>> begin

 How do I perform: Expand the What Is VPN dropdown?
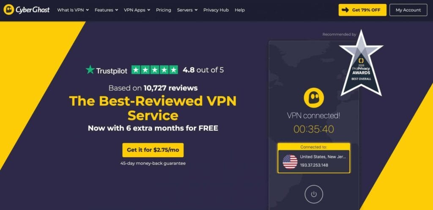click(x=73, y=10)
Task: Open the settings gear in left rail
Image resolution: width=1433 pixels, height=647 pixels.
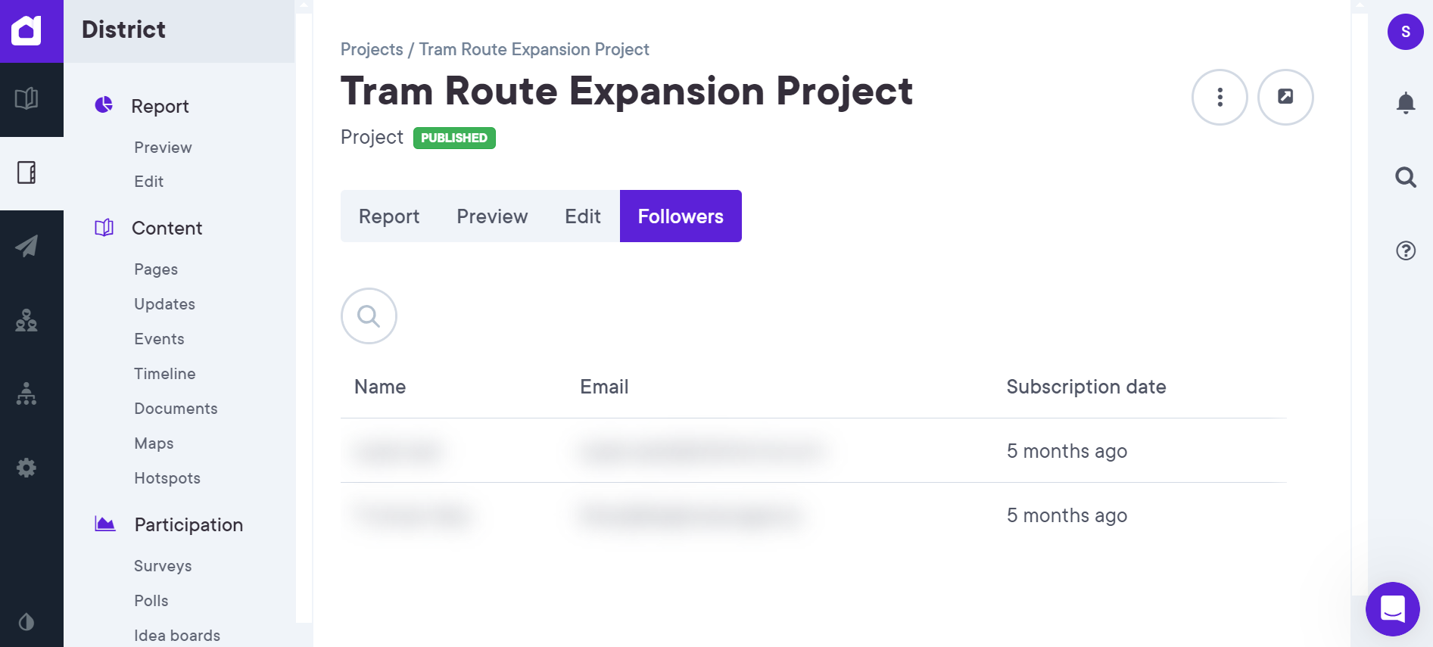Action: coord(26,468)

>> end
>> begin

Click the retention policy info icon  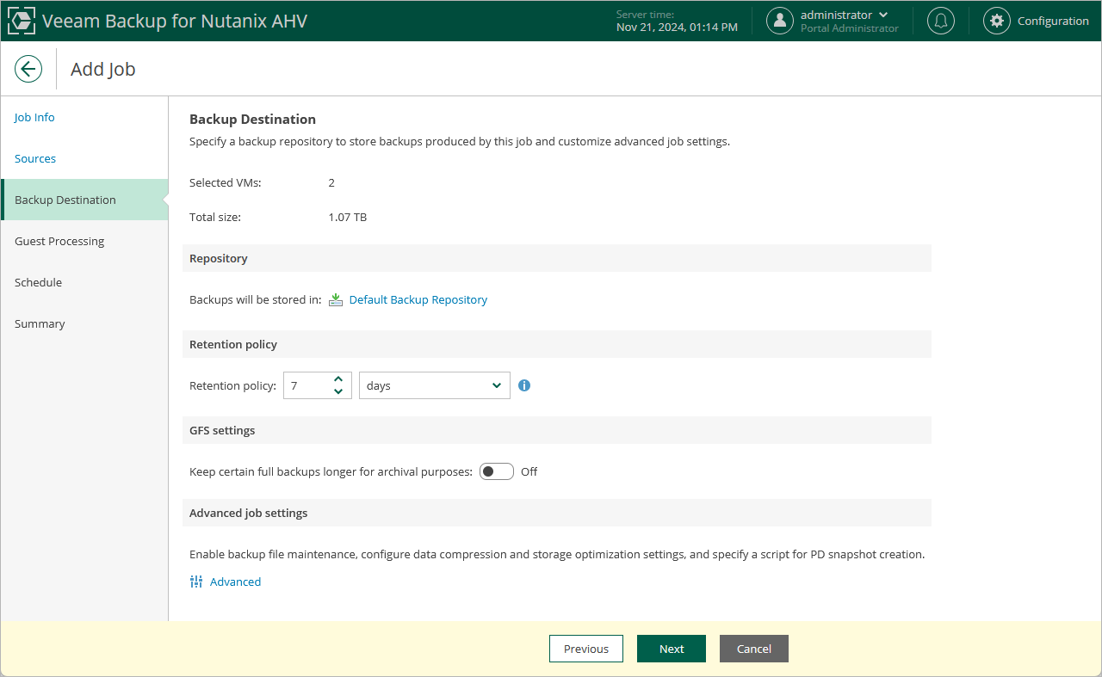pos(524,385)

>> end

Print the lines of Block 1 from the one containing "Task: Open the settings gear in left rail" through the one containing "Action: coord(26,468)", both included, and leave the pictures out of your answer.

Task: Open the settings gear in left rail
Image resolution: width=1433 pixels, height=647 pixels.
Action: coord(26,468)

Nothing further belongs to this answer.